= Work required =
Print, exactly as they appear, only the lines from the line that contains "travel (21, 1158)" through the end of the listing.

= Data for processing =
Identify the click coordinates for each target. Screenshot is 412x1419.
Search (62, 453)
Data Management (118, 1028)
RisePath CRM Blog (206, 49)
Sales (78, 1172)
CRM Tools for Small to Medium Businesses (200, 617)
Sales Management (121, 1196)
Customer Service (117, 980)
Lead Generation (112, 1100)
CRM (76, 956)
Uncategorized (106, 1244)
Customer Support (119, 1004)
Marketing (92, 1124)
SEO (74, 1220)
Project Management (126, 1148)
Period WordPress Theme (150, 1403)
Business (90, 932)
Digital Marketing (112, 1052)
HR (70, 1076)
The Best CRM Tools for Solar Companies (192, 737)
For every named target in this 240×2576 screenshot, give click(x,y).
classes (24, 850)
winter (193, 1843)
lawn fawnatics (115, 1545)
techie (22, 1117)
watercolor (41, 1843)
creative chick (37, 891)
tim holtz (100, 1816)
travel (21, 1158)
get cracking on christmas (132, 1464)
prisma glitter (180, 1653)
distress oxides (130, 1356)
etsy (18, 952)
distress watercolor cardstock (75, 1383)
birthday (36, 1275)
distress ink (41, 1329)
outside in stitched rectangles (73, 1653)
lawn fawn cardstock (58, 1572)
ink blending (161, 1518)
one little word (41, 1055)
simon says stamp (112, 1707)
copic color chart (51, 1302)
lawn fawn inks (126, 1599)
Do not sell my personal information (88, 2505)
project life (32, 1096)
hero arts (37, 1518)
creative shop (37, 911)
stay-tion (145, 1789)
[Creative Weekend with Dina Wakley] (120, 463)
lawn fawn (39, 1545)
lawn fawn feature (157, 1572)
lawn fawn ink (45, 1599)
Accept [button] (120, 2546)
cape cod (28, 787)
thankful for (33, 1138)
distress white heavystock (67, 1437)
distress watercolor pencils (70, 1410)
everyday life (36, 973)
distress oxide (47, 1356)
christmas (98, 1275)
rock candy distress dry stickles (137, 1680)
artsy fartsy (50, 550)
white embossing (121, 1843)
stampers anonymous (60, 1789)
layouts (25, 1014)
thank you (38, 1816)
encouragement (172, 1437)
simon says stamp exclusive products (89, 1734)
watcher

= Answer section =
travel (21, 1158)
get cracking on christmas (132, 1464)
prisma glitter (180, 1653)
distress oxides (130, 1356)
etsy (18, 952)
distress watercolor cardstock (75, 1383)
birthday (36, 1275)
distress ink (41, 1329)
outside in stitched rectangles (73, 1653)
lawn fawn cardstock (58, 1572)
ink blending (161, 1518)
one little word (41, 1055)
simon says stamp (112, 1707)
copic color chart (51, 1302)
lawn fawn inks (126, 1599)
Do not sell my personal information (88, 2505)
project life (32, 1096)
hero arts (37, 1518)
creative shop (37, 911)
stay-tion (145, 1789)
[Creative Weekend with Dina Wakley] (120, 463)
lawn fawn (39, 1545)
lawn fawn feature (157, 1572)
lawn fawn ink (45, 1599)
Accept [button] (120, 2546)
cape cod (28, 787)
thankful for (33, 1138)
distress white heavystock (67, 1437)
distress watercolor pencils (70, 1410)
everyday life (36, 973)
distress oxide (47, 1356)
christmas (98, 1275)
rock candy distress dry stickles (137, 1680)
artsy fartsy (50, 550)
white embossing (121, 1843)
stampers anonymous (60, 1789)
layouts (25, 1014)
thank you (38, 1816)
encouragement (172, 1437)
simon says stamp exclusive products (89, 1734)
watcher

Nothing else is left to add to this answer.